Data for this exercise:
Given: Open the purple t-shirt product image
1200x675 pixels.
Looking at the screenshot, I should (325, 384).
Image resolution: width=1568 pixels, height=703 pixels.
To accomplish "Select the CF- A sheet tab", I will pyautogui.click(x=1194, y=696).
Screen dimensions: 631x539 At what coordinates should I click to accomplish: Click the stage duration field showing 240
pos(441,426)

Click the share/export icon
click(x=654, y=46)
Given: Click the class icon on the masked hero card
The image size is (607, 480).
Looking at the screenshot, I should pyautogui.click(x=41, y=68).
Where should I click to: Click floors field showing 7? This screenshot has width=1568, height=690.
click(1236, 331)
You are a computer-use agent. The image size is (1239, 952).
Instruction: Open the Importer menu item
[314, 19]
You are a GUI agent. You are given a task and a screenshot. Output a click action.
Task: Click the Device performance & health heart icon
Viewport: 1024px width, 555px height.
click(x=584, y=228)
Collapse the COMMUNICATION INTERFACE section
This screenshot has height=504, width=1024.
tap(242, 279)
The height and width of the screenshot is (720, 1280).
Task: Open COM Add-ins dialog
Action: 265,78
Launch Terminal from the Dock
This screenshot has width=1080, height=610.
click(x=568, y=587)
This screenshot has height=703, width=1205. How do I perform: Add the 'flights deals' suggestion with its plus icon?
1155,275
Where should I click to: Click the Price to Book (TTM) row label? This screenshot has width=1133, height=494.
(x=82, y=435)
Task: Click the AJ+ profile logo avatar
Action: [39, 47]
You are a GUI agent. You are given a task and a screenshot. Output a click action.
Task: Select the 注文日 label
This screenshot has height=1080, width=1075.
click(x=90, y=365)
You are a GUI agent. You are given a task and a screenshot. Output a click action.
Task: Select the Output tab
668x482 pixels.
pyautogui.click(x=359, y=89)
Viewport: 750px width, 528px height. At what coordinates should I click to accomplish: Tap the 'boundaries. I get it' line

Aim of the exercise: After locating the line that contains "Launch Terminal from the Dock", print that line and every one after it through the last line of the listing, exactly.

Response for this exercise:
Launch Terminal from the Dock
This screenshot has width=1080, height=610.
click(x=568, y=587)
This screenshot has height=703, width=1205. How do I perform: Add the 'flights deals' suggestion with its plus icon?
1155,275
Where should I click to: Click the Price to Book (TTM) row label? This screenshot has width=1133, height=494.
(x=82, y=435)
Task: Click the AJ+ profile logo avatar
Action: [39, 47]
You are a GUI agent. You are given a task and a screenshot. Output a click action.
Task: Select the 注文日 label
This screenshot has height=1080, width=1075.
click(x=90, y=365)
You are a GUI agent. You are given a task and a screenshot. Output a click action.
Task: Select the Output tab
668x482 pixels.
pyautogui.click(x=359, y=89)
Viewport: 750px width, 528px height. At what coordinates should I click to accomplish: Tap the 'boundaries. I get it' line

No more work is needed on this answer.